Scotland, of course, was a different story. Up there, it was about “IndyRef2” – and the voters continuing lack of support for it. Thus, the Conservatives had their best result since 1983 – and finished ahead of Labour in votes and in seats for the first time since 1959. Where voters felt the Tories couldn’t beat the SNP, they went to the Liberal Democrats and to Labour, knocking 21 seats of the SNP.

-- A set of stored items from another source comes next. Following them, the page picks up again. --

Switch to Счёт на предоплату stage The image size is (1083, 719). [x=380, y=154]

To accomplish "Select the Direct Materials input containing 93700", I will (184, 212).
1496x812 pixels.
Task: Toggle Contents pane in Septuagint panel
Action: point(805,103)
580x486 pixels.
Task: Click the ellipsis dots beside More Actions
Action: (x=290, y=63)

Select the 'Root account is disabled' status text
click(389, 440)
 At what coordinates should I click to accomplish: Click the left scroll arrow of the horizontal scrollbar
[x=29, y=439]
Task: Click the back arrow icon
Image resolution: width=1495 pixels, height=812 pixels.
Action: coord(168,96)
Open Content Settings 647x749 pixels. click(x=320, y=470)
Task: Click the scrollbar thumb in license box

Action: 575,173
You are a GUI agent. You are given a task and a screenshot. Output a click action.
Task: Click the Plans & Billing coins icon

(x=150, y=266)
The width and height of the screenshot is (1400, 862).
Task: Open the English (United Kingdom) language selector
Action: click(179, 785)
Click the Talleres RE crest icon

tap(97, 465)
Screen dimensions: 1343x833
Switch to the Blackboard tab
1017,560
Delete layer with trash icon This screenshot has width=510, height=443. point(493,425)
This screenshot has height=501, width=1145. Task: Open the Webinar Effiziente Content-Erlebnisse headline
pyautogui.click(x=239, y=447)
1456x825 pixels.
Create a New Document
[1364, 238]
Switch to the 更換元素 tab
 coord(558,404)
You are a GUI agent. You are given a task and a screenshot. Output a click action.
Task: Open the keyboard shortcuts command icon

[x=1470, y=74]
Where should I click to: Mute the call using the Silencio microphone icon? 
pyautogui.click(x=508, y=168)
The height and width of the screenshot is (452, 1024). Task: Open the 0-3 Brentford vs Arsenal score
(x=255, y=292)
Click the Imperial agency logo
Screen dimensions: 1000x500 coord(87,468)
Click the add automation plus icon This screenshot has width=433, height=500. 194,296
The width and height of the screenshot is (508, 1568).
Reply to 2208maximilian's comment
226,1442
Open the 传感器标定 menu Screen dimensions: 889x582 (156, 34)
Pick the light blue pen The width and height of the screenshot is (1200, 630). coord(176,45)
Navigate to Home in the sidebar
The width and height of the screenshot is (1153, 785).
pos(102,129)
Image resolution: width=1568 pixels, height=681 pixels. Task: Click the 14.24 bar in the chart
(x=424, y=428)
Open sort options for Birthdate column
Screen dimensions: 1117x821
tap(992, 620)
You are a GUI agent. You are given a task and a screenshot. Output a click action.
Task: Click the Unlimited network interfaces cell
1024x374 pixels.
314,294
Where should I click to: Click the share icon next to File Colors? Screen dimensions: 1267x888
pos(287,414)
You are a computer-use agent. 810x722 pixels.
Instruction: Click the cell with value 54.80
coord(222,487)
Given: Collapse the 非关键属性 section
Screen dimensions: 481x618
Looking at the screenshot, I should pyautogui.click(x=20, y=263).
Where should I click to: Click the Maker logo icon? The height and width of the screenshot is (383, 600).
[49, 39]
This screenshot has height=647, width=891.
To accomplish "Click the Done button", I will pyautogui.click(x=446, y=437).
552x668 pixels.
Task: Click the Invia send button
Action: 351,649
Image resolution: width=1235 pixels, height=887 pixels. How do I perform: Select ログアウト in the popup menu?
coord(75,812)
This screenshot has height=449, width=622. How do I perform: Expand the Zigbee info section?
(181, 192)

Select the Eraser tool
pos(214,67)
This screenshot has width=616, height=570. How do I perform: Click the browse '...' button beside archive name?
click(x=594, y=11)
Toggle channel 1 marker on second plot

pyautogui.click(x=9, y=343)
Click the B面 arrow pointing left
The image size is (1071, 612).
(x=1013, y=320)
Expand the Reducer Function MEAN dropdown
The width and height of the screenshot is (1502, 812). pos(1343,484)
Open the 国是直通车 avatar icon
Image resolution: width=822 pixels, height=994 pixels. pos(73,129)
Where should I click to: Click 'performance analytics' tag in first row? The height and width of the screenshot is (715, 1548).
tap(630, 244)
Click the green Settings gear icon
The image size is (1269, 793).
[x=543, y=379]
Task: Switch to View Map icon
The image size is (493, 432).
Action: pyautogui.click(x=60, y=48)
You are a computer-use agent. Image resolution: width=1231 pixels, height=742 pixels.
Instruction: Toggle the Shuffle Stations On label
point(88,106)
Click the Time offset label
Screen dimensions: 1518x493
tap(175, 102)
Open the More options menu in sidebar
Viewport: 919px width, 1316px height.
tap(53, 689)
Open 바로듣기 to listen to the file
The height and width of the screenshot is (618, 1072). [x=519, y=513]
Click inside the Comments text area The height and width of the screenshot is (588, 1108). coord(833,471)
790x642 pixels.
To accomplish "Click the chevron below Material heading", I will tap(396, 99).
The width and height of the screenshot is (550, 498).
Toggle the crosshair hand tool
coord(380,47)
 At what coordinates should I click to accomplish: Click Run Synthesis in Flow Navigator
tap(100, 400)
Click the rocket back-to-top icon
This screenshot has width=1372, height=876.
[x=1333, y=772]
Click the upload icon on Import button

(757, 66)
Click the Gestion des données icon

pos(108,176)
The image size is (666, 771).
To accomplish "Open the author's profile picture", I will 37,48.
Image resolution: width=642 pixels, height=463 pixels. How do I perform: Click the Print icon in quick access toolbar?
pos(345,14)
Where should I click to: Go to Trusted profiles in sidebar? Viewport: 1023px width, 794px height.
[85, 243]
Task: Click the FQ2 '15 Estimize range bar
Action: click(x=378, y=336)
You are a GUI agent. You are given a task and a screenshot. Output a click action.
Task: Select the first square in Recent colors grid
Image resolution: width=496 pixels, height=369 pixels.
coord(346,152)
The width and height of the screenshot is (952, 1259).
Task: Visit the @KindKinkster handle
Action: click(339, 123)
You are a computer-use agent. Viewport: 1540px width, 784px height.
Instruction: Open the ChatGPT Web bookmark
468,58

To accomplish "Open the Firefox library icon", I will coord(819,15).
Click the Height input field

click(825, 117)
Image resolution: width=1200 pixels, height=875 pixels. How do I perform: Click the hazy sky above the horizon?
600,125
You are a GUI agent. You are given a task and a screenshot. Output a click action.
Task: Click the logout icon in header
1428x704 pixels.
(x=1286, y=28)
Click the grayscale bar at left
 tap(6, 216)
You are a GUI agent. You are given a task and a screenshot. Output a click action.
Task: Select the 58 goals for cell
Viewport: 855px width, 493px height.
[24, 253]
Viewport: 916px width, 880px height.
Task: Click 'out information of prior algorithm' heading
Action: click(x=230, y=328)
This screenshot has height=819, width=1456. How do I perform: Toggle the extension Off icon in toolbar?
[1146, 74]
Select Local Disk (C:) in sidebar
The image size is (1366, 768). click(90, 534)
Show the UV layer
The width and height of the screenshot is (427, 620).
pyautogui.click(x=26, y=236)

What it means: I don’t think May should continue as PM. She has made Jeremy Corbyn viable. Her MPs will be furious with her. The liberal Conservatives (who actually won an election just two years ago) will hound her relentlessly. I think the Conservatives need a liberal Brexiteer, one from whom leaving the EU is a hopeful light at the end of the tunnel instead of a minefield to suffer through. That means, in the current climate, Boris Johnson. Sure, it’s less than one year after he seemed to lose the plot, lost Michael Gove’s support, and chose not to run for Tory leader. However, he’s been Foreign Secretary for nearly a year, and he’s still very popular with the Tory faithful. More importantly, he would present a liberal vision for Brexit – which is desperately needed.

For now, though (and by now, I mean just before 9AM UK time), Ms. May appears determined to go on. We’ll see how long she can stay as PM. I’m in no position to guess.

  • degsme

    >> I think the Conservatives need a liberal Brexiteer, one from whom leaving the EU is a hopeful light at the end of the tunnel instead of a minefield to suffer through.<<

    except that is doomed to failure. Since the EU is having none of it. EU is going for a HARD BrExit with the light at the end of the tunnel being a train.

  • Agreed re: Teresa May. I really don’t see how she holds on to the premiership after this.